#### Excerto fornecido:
Editorial – 21 de Junho 2018
O PS, os sindicatos que lhe são afectos (UGT) e os patrões, chegaram a um acordo de concertação social que dizem combater a precariedade e promover a negociação coletiva.
O acordo prevê que os contratos temporários passem a ser sujeitos a um máximo de seis (!) renovações e os contratos a termo certo passem de um limite máximo de três para dois anos (!).
Por contrapartida, passa a ser permitido que os contratos de curta duração passem de um período máximo de 15 para 35 dias e que possam ser celebrados em qualquer sector de actividade. Neste momento, apenas podiam ser celebrados nos setores da agricultura e do turismo, mediante situações muito específicas, mas todos sabemos o abuso que é feito deste tipo de contratos naqueles e em muitos outros setores, sendo um dos mais gritantes, o sector de call-centers.
É ainda proposto que as empresas que recorram sistematicamente à contratação temporária e que ultrapassem a média de contratação temporária do seu sector, paguem uma taxa anual que poderá chegar aos 2% sobre a massa salarial dos trabalhadores com este tipo de vínculo, excetuando os contratos de muito curta duração. Ou seja, o PS propõe punir as empresas que abusem dos contratos de curta duração mas logo a seguir exceptua dessa punição os próprios contratos de curta duração. A contratação temporária para trabalhos permanentes continua a ser permitida e quanto maior for a média de utilização deste tipo de contratação mais precariedade é permitida. Por outro lado, o período experimental é duplicado de 90 para 180 dias.
Relativamente aos bancos de horas, é eliminada a possibilidade de bancos de horas por acordo individual mas os acordos existentes manter-se-ão por mais um ano. Os bancos de horas grupais manter-se-ão, desde que 65% dos trabalhadores votem favoravelmente. Sobre as convenções coletivas, é proposto que qualquer uma das partes envolvidas na negociação possa solicitar uma mediação que ficará a cargo dos árbitros registados no Conselho Económico e Social mas a caducidade das convenções coletivas é mantida.
Sob o mote de combater a precariedade e defender direitos, o PS alia-se aos patrões e à direita para defender os interesses de quem trabalha. Confuso?
O actual acordo de concertação social consubstancia, na prática, a mais importante aproximação entre o PS e a direita, até ao momento, e isso é importante de se assinalar. Tanto assim é que a contestação dos patrões e da direita ao actual acordo é praticamente inexistente. Marcelo Rebelo de Sousa diz que o acordo alcançado é “sensato, equilibrado e oportuno”… para os patrões – acrescentamos nós.
A verdade é que o presente acordo mantém o Código do Trabalho praticamente inalterado face ao que foi deixado pela direita e a Troika. Não des-Troika o Código do Trabalho, mantém a precariedade, não fomenta a negociação coletiva.

Registos armazenados
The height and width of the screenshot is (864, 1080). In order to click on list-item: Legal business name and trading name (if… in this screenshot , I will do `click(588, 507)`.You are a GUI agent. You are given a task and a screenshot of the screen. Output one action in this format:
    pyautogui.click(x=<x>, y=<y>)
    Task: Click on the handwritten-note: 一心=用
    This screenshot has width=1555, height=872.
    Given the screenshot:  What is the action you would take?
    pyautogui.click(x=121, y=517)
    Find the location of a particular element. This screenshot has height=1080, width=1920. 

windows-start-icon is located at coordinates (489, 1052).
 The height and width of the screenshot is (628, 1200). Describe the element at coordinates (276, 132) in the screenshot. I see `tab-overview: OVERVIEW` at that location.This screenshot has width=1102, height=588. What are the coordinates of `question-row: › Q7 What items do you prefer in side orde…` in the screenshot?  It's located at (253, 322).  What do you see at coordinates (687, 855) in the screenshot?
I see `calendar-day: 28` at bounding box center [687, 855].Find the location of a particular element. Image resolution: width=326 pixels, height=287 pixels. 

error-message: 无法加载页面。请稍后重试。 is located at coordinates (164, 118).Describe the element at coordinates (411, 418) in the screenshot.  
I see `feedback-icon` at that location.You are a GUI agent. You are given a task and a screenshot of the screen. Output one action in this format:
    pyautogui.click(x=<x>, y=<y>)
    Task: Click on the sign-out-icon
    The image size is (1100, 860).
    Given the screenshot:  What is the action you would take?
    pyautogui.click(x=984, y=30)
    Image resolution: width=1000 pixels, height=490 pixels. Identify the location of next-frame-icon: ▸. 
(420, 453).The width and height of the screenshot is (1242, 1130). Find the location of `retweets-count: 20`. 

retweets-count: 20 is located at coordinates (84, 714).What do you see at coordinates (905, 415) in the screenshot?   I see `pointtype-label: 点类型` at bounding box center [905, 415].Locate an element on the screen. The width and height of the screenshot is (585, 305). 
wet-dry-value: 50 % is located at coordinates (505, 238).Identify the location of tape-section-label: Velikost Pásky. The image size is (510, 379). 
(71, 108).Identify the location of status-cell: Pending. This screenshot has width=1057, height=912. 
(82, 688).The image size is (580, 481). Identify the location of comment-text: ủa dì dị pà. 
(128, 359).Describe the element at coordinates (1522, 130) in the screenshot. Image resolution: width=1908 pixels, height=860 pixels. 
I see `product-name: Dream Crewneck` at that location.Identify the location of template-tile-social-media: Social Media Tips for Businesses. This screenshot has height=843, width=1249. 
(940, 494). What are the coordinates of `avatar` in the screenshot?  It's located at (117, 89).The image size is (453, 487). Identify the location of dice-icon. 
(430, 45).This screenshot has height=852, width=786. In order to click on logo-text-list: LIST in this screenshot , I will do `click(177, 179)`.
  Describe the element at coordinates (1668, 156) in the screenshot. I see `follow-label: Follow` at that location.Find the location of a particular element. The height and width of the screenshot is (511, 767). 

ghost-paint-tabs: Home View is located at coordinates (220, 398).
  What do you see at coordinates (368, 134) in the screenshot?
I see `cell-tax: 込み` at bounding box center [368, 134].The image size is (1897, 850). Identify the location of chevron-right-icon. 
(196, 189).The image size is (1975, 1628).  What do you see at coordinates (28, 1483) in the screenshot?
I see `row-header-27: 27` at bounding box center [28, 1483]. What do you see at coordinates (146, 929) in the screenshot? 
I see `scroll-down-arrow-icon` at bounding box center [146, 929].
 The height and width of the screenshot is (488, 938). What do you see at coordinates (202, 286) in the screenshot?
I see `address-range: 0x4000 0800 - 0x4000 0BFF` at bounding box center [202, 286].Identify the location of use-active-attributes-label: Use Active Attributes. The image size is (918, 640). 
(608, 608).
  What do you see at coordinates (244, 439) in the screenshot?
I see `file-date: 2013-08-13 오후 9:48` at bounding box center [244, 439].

#### Em que consiste:
Apresente em lista o parágrafo do editorial iniciado por "Relativamente aos bancos de horas", conservando os factos principais.

#### Resultado da tarefa:
- Os bancos de horas por acordo individual deixam de ser possíveis, mas os acordos existentes mantêm-se por mais um ano.
- Os bancos de horas grupais continuam, desde que 65% dos trabalhadores votem a favor.
- Nas convenções coletivas, qualquer das partes da negociação pode pedir uma mediação, a cargo dos árbitros registados no Conselho Económico e Social.
- A caducidade das convenções coletivas mantém-se.